Identifying birdcalls with deeplearning

Over a million species face extinction right now and we’re losing species faster than we can count them. While rainforests capture the spotlight, a quieter extinction is happening all around us—in the soundscapes we barely notice. Organizations such as Earth Species Initiative, Hula, Biometrio etc. aren’t waiting for boots on the ground to disappear into the wilderness; they’re training AI to listen instead.

Why & How?

What if you could monitor an entire ecosystem without stepping foot in it? A single passive acoustic monitor—a battery-powered device no bigger than a shoebox—can listen 24/7, capturing the calls of species too shy to let humans near them. Deploy a network of them, pair their recordings with machine learning models trained on repositories like Xeno-canto’s 1+ million bird recordings, and suddenly you can track biodiversity across landscapes faster and cheaper than traditional field surveys ever allowed.
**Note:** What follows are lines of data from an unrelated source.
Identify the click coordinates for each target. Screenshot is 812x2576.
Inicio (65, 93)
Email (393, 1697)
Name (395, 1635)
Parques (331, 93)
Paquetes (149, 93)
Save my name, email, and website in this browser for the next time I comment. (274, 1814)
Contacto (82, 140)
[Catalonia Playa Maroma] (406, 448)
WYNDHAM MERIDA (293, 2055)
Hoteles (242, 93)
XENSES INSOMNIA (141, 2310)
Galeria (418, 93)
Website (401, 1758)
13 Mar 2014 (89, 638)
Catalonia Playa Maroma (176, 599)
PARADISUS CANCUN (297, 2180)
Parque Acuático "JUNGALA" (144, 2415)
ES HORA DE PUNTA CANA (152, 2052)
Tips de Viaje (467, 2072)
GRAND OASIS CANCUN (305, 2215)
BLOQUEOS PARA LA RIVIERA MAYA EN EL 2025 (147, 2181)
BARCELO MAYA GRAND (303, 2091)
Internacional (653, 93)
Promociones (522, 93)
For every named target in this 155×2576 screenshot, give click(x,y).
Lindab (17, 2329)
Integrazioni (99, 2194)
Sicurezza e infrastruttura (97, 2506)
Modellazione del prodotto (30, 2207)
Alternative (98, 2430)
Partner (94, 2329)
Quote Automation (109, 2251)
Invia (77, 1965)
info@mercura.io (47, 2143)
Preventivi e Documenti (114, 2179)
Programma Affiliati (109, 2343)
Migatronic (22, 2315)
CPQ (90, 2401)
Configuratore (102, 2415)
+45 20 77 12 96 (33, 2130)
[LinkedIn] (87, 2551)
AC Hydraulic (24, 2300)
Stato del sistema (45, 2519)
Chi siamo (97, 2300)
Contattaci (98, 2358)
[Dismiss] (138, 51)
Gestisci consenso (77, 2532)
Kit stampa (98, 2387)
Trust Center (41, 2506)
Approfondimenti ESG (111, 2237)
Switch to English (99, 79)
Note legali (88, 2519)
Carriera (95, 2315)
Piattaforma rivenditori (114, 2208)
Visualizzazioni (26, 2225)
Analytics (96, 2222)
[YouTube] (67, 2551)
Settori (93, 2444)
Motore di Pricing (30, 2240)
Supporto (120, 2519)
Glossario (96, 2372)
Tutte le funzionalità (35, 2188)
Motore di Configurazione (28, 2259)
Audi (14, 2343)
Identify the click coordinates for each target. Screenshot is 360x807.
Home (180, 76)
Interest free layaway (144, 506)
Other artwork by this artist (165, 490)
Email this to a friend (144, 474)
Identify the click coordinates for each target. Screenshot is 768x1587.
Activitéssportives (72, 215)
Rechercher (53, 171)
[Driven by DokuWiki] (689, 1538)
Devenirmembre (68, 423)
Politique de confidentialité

That’s the promise of passive acoustic monitoring: turning the invisible language of nature into quantifiable conservation data. In this guide, we’ll try to build our own deep learning model to do exactly that.

Deep learning already leveraging acoustics data to try to find known bird calls - presence and diversity of birds and other animals is a sign of healthy bio-diversity - increasingly, we are also trying to detect in-species sounds:

The following tutorial is based on this github repo that I created where you can find more information.

Code

import os
os.chdir('..')

import gc
import torch
import IPython.display as ipd

from ast import literal_eval
from src.modeling import Model
from src.processing import plot_batch
from src.utils import get_resp, get_metadata_for_birds
from src.audio import load_audio, get_melspec, plot_spec

To download metadata of recordings programatically from Xeno-Canto, you’d need an API key that’s freely available once you register.

I’m interested in identifying bird species in a small region and for that we can train a simple deeplearning model. Instead of training a model on the recordings from a small region, for which we may or may not have enough data, we instead find out which birds are typically found in the said region and try to get recordings for those species from a wider area (e.g., a city/country/continent etc.). Then we can test it to identify birds in our narrow region.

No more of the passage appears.